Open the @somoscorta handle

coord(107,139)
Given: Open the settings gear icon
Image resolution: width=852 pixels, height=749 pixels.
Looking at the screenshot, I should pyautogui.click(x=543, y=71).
###
TASK TO COMPLETE — After reading the records above, transcribe them verbatim.

SOLUTION FOR THIS PROBLEM —
Open the @somoscorta handle

coord(107,139)
Given: Open the settings gear icon
Image resolution: width=852 pixels, height=749 pixels.
Looking at the screenshot, I should pyautogui.click(x=543, y=71).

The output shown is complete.